Task description => Retype the records from the start through the line that contains "News (350, 1446)", including that line.

# # #

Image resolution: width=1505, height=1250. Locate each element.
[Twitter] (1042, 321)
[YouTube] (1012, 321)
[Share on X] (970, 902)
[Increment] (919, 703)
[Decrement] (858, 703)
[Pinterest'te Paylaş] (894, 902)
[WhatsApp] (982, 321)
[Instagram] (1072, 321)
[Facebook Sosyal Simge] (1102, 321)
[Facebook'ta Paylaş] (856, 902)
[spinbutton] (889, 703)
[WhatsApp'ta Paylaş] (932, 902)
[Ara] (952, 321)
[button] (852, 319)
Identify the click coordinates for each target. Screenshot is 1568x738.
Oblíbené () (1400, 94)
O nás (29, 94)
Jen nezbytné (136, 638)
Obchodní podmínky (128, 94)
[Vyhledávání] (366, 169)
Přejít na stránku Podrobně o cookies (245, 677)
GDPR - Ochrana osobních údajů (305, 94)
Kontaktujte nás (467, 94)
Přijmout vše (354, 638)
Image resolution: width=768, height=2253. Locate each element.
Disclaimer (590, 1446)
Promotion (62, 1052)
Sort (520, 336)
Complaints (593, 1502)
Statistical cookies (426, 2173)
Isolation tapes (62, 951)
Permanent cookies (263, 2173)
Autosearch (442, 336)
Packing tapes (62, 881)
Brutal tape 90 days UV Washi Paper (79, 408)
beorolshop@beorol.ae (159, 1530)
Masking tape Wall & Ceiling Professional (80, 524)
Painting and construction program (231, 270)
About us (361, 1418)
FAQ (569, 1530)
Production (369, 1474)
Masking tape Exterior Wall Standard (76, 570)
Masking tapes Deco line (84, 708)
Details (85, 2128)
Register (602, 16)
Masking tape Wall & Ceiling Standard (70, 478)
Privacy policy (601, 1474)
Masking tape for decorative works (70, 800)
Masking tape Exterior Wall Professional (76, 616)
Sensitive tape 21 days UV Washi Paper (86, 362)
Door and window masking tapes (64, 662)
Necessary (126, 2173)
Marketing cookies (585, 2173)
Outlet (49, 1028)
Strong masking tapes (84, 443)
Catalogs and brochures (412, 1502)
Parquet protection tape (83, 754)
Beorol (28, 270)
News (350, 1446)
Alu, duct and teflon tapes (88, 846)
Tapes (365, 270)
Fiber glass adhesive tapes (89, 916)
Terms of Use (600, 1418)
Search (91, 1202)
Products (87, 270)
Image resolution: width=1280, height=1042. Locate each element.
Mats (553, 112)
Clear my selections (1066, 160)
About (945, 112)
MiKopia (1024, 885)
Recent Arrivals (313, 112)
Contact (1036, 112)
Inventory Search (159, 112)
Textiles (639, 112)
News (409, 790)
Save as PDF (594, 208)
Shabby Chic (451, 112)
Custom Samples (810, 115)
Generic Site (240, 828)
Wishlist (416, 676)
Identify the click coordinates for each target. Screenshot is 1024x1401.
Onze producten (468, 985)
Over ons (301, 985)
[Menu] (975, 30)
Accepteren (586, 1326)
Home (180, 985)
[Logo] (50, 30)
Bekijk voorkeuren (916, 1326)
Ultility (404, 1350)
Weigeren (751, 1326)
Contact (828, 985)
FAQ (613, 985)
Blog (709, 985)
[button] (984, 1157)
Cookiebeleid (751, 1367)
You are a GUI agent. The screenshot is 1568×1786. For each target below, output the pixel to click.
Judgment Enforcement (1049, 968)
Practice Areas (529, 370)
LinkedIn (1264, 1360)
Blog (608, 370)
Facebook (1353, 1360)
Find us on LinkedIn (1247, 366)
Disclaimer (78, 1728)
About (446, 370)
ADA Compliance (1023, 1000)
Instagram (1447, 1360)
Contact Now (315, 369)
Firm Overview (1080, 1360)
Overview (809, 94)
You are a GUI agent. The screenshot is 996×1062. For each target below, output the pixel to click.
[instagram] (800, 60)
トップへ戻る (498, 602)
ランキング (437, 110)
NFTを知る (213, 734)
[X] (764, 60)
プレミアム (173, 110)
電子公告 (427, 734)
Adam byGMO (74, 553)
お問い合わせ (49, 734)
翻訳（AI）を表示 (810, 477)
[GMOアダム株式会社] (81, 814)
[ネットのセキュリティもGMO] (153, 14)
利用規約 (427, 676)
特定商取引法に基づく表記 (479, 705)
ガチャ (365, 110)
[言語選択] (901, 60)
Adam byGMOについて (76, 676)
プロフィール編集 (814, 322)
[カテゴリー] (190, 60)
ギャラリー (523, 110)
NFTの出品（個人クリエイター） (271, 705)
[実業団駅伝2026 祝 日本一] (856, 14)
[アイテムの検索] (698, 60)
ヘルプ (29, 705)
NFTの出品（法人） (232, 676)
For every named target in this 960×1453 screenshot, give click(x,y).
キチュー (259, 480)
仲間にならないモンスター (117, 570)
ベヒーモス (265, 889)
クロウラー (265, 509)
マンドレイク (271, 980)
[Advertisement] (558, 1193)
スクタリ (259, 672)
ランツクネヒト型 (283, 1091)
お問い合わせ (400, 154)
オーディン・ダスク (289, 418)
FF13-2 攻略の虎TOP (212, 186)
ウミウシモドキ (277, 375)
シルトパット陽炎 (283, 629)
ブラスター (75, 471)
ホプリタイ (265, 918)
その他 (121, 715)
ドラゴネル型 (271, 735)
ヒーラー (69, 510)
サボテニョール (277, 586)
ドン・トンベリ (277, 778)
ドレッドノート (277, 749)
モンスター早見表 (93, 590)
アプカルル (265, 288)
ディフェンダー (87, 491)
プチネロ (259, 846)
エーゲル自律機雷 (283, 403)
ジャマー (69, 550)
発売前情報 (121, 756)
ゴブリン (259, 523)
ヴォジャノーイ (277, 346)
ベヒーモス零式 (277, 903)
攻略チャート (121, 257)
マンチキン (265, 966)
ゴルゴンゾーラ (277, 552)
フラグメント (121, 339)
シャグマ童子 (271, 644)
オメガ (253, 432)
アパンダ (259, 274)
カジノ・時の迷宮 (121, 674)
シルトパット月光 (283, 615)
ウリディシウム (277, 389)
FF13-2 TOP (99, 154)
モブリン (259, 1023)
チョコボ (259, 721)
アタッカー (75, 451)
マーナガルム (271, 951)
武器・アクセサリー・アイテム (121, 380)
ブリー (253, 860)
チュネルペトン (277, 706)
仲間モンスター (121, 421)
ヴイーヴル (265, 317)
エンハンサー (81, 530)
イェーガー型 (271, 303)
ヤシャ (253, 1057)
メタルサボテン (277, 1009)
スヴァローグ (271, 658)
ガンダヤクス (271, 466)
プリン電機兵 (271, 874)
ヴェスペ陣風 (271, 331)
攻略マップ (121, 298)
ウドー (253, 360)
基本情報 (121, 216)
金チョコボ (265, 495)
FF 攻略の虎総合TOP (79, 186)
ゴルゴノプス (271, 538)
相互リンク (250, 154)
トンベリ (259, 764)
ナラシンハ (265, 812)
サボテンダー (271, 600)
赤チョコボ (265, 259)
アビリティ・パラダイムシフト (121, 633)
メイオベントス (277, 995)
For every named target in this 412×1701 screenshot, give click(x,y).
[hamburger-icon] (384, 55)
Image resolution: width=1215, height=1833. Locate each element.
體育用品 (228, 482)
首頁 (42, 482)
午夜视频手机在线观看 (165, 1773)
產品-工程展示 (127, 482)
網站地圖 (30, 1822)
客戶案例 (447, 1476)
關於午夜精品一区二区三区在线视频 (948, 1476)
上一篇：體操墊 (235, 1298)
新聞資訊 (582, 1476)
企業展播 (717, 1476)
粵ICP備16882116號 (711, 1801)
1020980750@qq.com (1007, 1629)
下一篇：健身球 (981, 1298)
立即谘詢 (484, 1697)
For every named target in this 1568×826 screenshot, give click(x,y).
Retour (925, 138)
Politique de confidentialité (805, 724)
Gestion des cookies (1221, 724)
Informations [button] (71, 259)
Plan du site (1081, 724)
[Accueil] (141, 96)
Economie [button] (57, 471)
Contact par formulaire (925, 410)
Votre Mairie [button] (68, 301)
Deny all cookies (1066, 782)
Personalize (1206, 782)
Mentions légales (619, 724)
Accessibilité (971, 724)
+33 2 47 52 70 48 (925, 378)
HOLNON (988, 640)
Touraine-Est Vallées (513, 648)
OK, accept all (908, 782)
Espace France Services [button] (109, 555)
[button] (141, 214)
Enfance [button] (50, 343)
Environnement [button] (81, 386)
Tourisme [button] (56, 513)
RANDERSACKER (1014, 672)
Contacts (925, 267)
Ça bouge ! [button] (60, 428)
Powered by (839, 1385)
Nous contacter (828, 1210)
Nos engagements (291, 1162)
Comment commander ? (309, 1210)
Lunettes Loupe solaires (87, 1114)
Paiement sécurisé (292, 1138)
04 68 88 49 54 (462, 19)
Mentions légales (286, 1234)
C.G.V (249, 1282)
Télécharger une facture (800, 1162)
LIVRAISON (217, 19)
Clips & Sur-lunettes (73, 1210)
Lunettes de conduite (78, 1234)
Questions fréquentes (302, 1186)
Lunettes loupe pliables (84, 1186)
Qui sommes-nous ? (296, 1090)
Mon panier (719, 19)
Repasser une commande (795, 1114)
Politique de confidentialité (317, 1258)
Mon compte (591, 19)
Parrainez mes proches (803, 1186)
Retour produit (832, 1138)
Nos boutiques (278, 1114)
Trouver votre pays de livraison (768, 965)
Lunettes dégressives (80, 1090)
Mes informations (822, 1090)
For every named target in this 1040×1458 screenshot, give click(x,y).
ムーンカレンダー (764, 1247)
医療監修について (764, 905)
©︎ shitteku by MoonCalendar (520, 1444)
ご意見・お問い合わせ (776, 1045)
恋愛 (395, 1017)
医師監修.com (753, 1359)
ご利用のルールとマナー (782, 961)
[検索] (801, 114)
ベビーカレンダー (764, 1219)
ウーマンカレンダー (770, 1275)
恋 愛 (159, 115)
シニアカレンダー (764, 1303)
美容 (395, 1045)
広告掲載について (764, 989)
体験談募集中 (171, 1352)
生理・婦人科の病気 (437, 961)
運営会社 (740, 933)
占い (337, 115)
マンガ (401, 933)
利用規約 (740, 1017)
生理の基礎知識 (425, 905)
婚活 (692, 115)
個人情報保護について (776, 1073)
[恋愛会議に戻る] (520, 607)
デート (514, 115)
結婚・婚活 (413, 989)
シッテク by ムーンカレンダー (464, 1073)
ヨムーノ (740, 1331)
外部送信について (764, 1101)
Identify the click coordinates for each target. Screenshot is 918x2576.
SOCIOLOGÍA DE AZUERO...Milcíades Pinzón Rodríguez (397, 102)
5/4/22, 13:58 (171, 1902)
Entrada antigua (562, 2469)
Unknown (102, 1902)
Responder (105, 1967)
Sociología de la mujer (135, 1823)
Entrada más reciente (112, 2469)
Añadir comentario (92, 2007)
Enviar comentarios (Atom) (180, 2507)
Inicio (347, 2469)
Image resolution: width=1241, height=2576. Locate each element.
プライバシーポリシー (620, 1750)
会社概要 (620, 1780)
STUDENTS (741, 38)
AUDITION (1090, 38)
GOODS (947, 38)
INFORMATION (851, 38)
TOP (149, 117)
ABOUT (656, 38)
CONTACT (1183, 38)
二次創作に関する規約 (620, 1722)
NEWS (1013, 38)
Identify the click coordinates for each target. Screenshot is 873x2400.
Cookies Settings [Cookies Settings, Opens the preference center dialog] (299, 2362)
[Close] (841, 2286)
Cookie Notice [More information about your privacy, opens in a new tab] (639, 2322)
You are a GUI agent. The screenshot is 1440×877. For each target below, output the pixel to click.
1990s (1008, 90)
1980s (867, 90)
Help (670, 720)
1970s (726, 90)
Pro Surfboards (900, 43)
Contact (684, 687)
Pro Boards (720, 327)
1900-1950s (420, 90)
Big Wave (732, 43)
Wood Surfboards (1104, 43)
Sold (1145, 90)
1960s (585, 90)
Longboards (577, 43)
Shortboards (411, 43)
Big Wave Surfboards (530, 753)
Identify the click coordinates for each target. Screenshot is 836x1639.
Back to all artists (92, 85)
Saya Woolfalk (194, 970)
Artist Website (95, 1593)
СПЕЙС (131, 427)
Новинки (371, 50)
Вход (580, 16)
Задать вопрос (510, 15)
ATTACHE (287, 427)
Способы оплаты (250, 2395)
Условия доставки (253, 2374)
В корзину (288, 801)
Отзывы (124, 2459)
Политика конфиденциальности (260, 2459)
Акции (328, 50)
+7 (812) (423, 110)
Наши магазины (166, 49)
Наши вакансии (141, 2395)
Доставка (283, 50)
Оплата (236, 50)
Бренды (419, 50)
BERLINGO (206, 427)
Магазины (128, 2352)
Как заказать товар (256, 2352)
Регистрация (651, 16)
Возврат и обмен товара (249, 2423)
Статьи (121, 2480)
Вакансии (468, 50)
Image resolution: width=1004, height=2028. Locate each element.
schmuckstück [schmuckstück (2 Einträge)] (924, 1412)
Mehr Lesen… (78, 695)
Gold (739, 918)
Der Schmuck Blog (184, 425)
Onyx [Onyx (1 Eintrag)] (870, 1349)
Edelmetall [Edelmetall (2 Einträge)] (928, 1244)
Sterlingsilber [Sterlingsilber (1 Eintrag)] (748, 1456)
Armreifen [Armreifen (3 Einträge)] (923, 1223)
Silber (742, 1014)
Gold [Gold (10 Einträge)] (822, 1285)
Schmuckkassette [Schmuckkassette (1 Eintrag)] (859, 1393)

# # #

Task response =>
Image resolution: width=1505, height=1250. Locate each element.
[Twitter] (1042, 321)
[YouTube] (1012, 321)
[Share on X] (970, 902)
[Increment] (919, 703)
[Decrement] (858, 703)
[Pinterest'te Paylaş] (894, 902)
[WhatsApp] (982, 321)
[Instagram] (1072, 321)
[Facebook Sosyal Simge] (1102, 321)
[Facebook'ta Paylaş] (856, 902)
[spinbutton] (889, 703)
[WhatsApp'ta Paylaş] (932, 902)
[Ara] (952, 321)
[button] (852, 319)
Identify the click coordinates for each target. Screenshot is 1568x738.
Oblíbené () (1400, 94)
O nás (29, 94)
Jen nezbytné (136, 638)
Obchodní podmínky (128, 94)
[Vyhledávání] (366, 169)
Přejít na stránku Podrobně o cookies (245, 677)
GDPR - Ochrana osobních údajů (305, 94)
Kontaktujte nás (467, 94)
Přijmout vše (354, 638)
Image resolution: width=768, height=2253. Locate each element.
Disclaimer (590, 1446)
Promotion (62, 1052)
Sort (520, 336)
Complaints (593, 1502)
Statistical cookies (426, 2173)
Isolation tapes (62, 951)
Permanent cookies (263, 2173)
Autosearch (442, 336)
Packing tapes (62, 881)
Brutal tape 90 days UV Washi Paper (79, 408)
beorolshop@beorol.ae (159, 1530)
Masking tape Wall & Ceiling Professional (80, 524)
Painting and construction program (231, 270)
About us (361, 1418)
FAQ (569, 1530)
Production (369, 1474)
Masking tape Exterior Wall Standard (76, 570)
Masking tapes Deco line (84, 708)
Details (85, 2128)
Register (602, 16)
Masking tape Wall & Ceiling Standard (70, 478)
Privacy policy (601, 1474)
Masking tape for decorative works (70, 800)
Masking tape Exterior Wall Professional (76, 616)
Sensitive tape 21 days UV Washi Paper (86, 362)
Door and window masking tapes (64, 662)
Necessary (126, 2173)
Marketing cookies (585, 2173)
Outlet (49, 1028)
Strong masking tapes (84, 443)
Catalogs and brochures (412, 1502)
Parquet protection tape (83, 754)
Beorol (28, 270)
News (350, 1446)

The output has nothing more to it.